+++ Records for the task

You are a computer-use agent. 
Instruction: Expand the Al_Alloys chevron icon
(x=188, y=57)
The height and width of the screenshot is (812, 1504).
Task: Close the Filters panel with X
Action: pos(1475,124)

++++++

[Task]
The response must restate every entry word for word.

[Answer to this exercise]
You are a computer-use agent. 
Instruction: Expand the Al_Alloys chevron icon
(x=188, y=57)
The height and width of the screenshot is (812, 1504).
Task: Close the Filters panel with X
Action: pos(1475,124)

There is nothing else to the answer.